The second compensation is what Andy Warhol called “15 minutes of fame.” Open-sourcing and the Internet have marginalized elitist media, like network TV, because now anyone can make a show, or song, and get it noticed, and hosted. National Geographic features worthy contributions on their website. Frankly, interconnectivity has sped up information flow such that by the time a newspaper story or CNN clip - on say, Typhoon Frank – is circulated, half the world has already learned about it on Google, email, YouTube, or someone's blog.
Double - Edged
Open sourcing narrows the producer – consumer gap, evolving the “prosumer.” By collaborating directly, producer and consumer create a product “by the people, for the people.” Companies like Procter & Gamble, are consequently able to halve their US$1.5 billion R&D expense.
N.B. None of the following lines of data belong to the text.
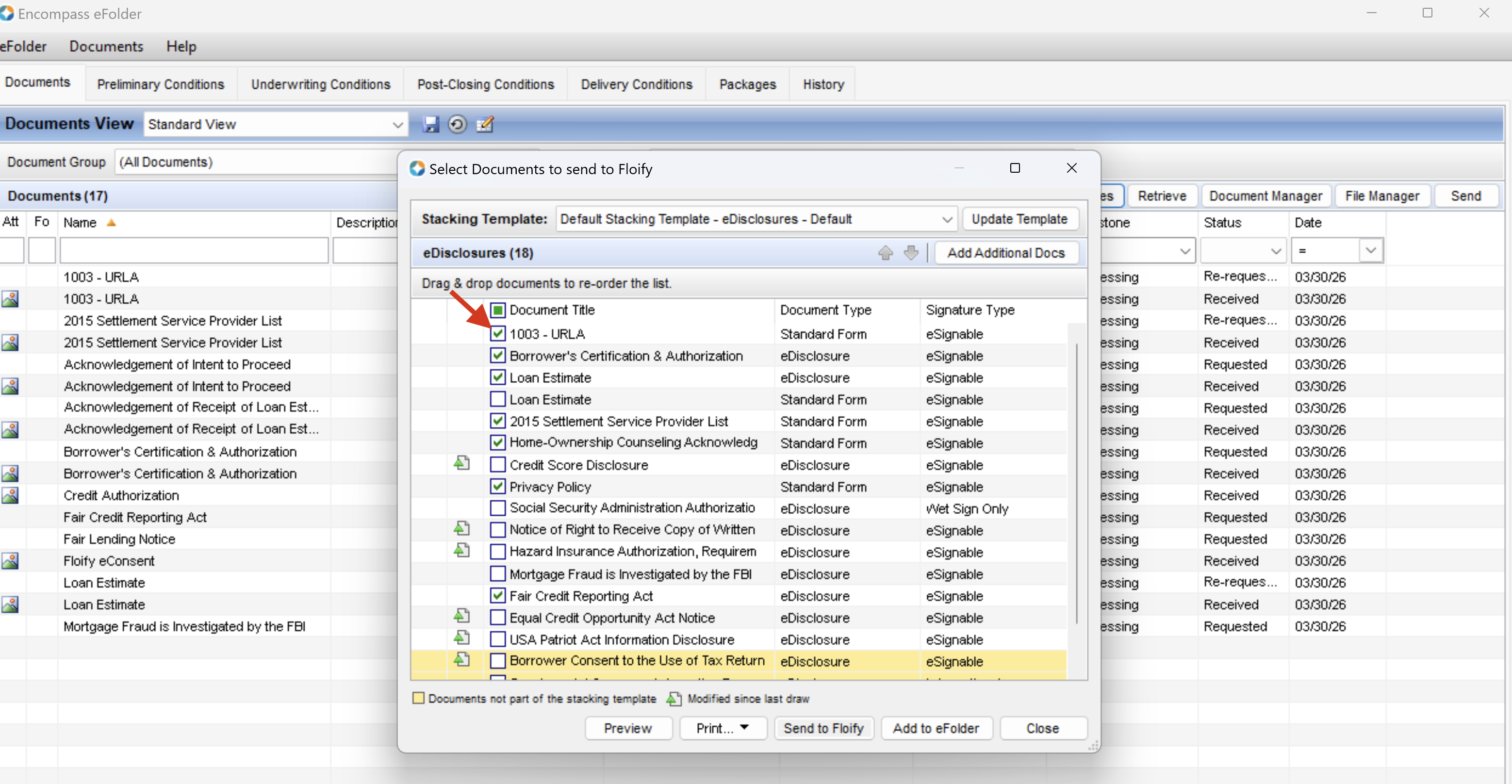Check the Social Security Administration Authorization checkbox
The image size is (1512, 784).
coord(498,508)
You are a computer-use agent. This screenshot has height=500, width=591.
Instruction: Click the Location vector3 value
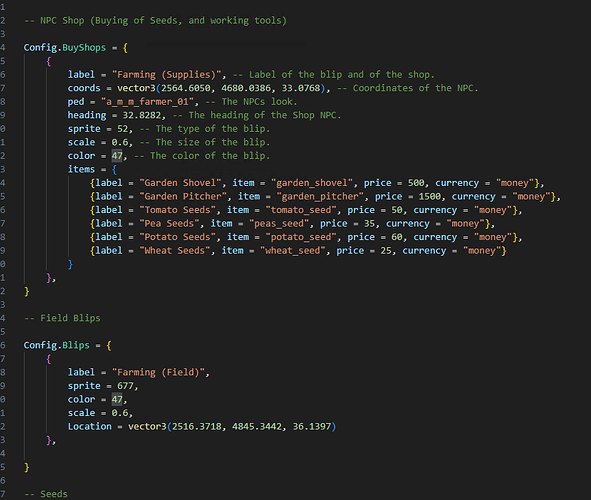tap(232, 427)
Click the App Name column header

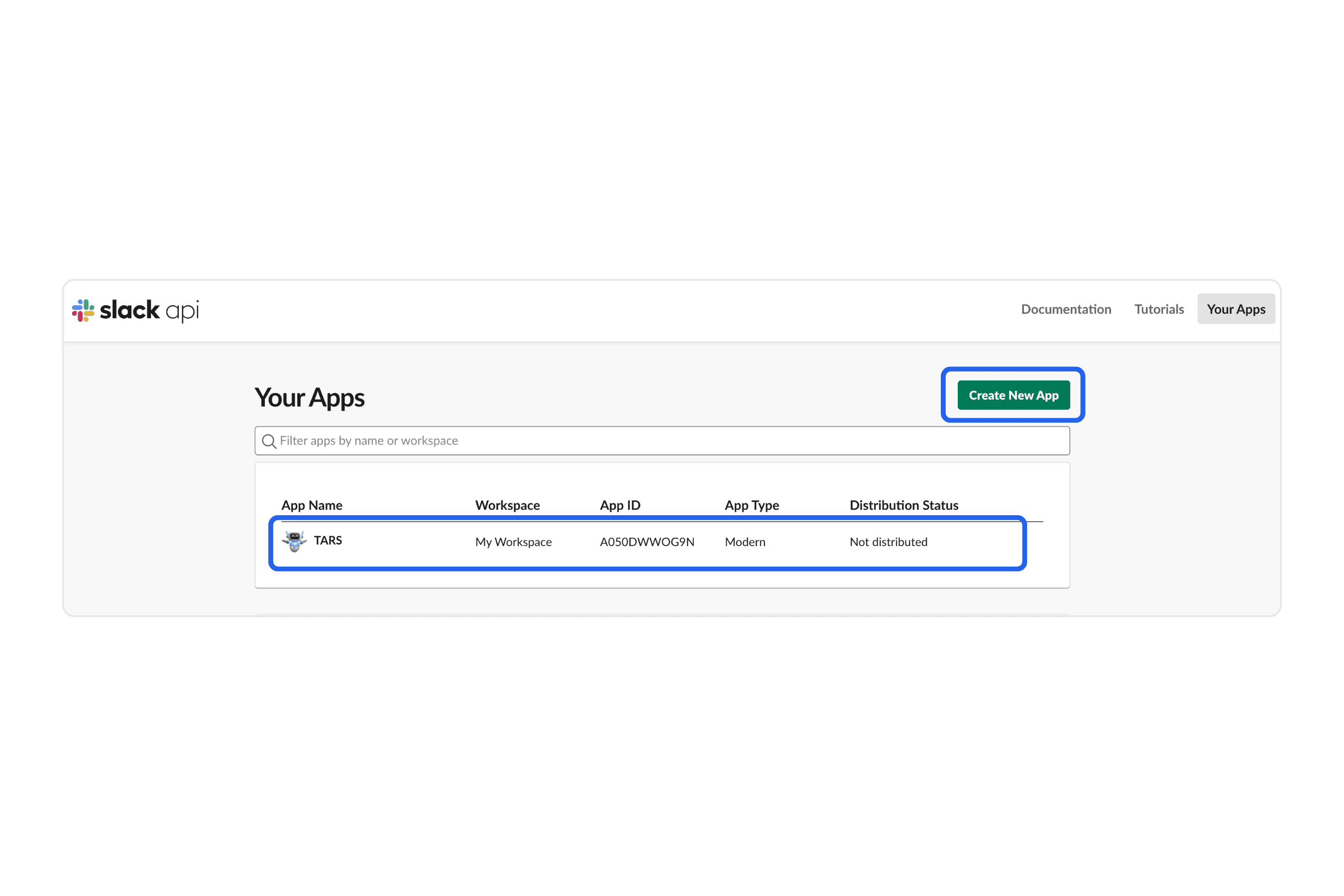point(312,505)
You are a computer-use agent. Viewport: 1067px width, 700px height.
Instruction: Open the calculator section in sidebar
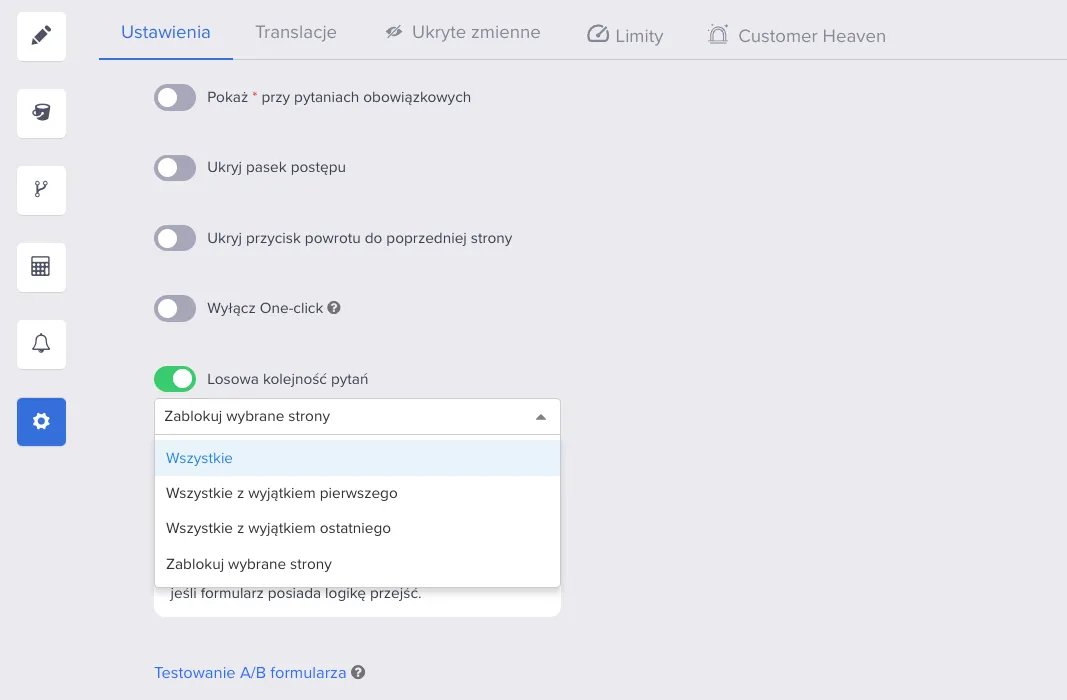coord(42,267)
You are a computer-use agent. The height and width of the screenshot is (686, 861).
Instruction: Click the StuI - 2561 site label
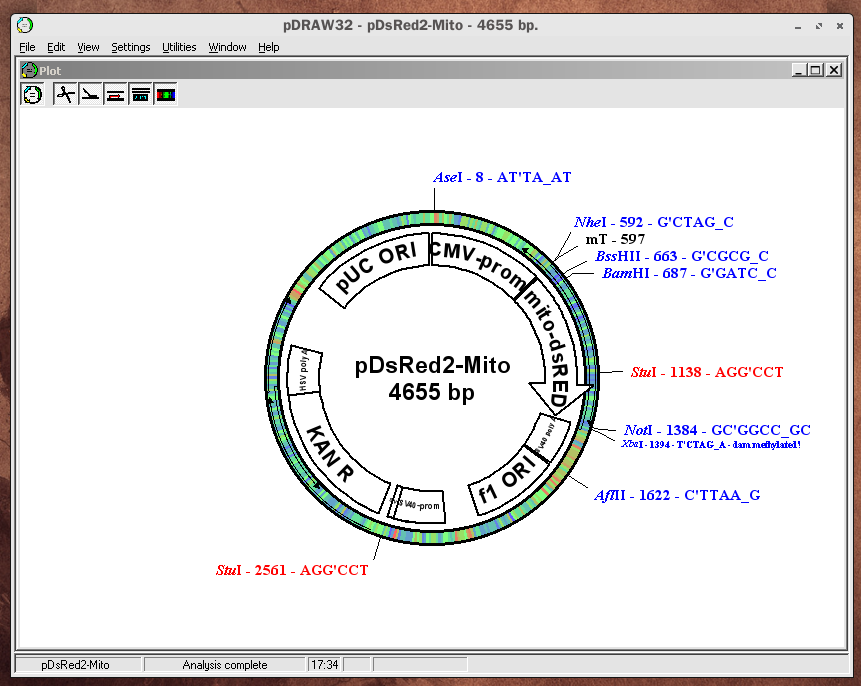pyautogui.click(x=292, y=571)
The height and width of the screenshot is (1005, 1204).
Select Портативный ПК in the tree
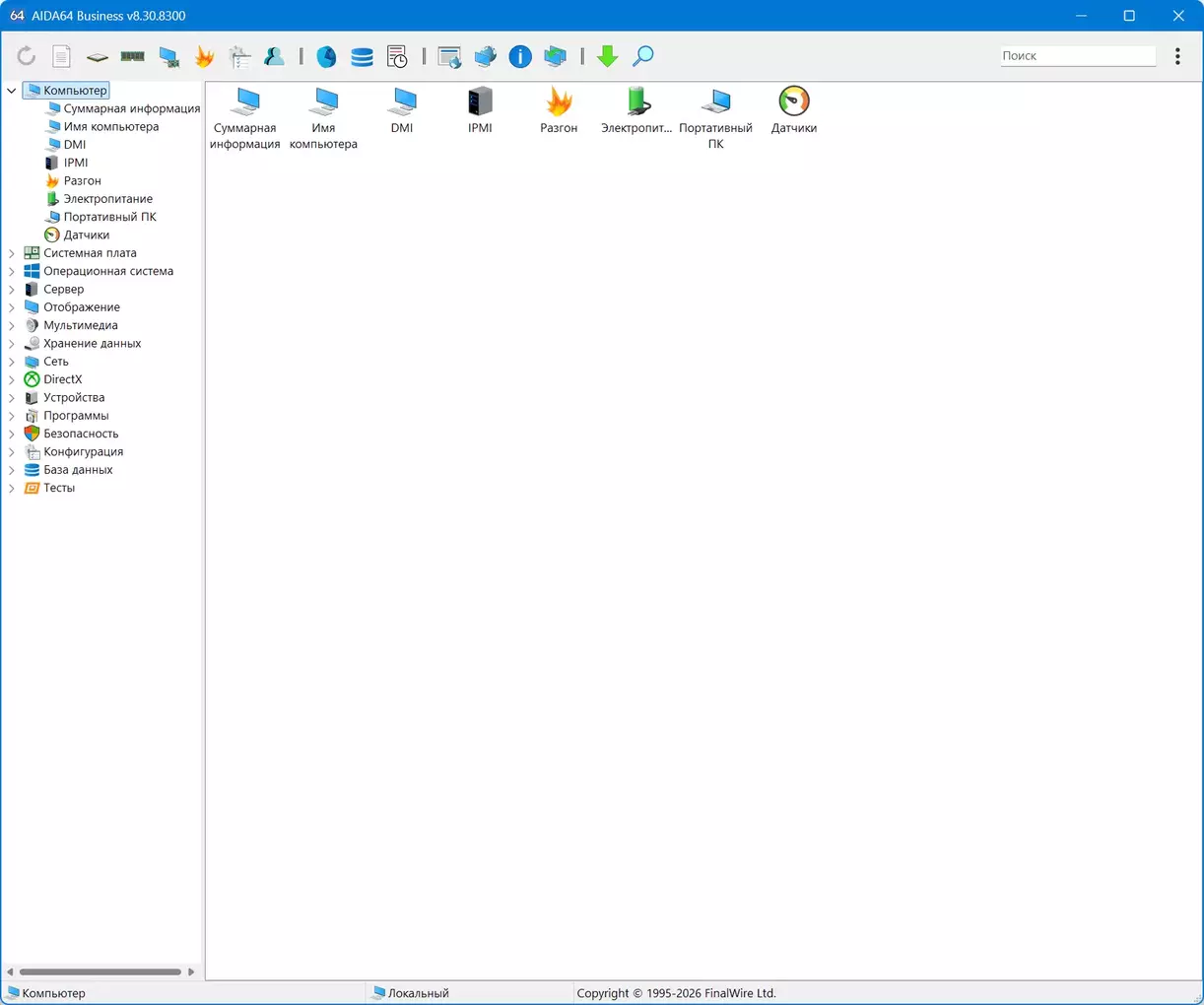[109, 217]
Even Banks' traditional loan packaging is changing. “Personal Lenders,” using the Internet, now auction off low interest credit, at 1.3% per month; secured by varying degrees of collateral (often, none). This can be done because these entities do not incur, nor pass on, onerous operating costs - like manager's salaries, advertising, or rents - that traditional banks bear.
These illustrates how collective collaboration changes things (as any outsourcing is meant to do). Even social networks, like Facebook, and MySpace, are connecting businesses and marketing products, virtually cost-free.
All contribute an anti-inflationary benefit.
The dark side, seen in Commodity Futures movements, is ironically caused by real-time information, which exacerbates trader speculation. Even the Saudi Oil Ministry acknowledges that oil prices are driven by speculation on a scarce product; what they don't say is that the dynamic market movements present huge revenue potentials for their petrodollars.
Wiki-ed Problems
Open source can inform the world that we want to reduce our oil dependence, offering a prize, say US$25,000, for the most cost-effective renewable energy alternative, from indigenous Philippine Geothermal, to wind or solar; or even a supplier of safer, cutting–edge, hybrid Nuclear technology found in the US or Europe. Open source collaboration can advance something brilliant, like Germany's rethink on nuclear fission, developing “pebble bed modular reactors.”
In agriculture, another US$25,000 can be offered for a low cost, efficient water-drip system, or to retired foreign venture capitalists who will grow and market exotically differentiated products, like mangosteen, providing the world market a reliable, constant supply, at stable prices; like New Zealand's Kiwifruit, or Australia's Macadamia nut.
In directly addressing poverty. The National Government could give a 10%-12% service fee to individuals, who provide access (and ensure the program's integrity) to Philanthropic Foundations of the world's Bill Gateses and Warren Buffets, for scholarships to deserving Filipino children (which censuses place at 16% of 12 million youth aged 6 to 24 - in the income stratum's lowest 40%).
Nordic and Middle Eastern micro-lending Program Funds allocated for Developing Countries (like the Nordic Development Fund, and the Arab Gulf Programme for United Nations Development Organizations or AGFUND) can be accessed by Philippine NGOs. Acquired wholesale, it can be relent to barrios at retail, following the Grameen micro-lending style (which seems to work, recovering 98.35% of the US$6.5 billion in micro loans distributed in recent years).
Ultimately, open source will see the dawn of the Omega era: a major evolutionary step in man's future. It could start simply with linking seeker and solution. We only need to look. The possibilities are limitless.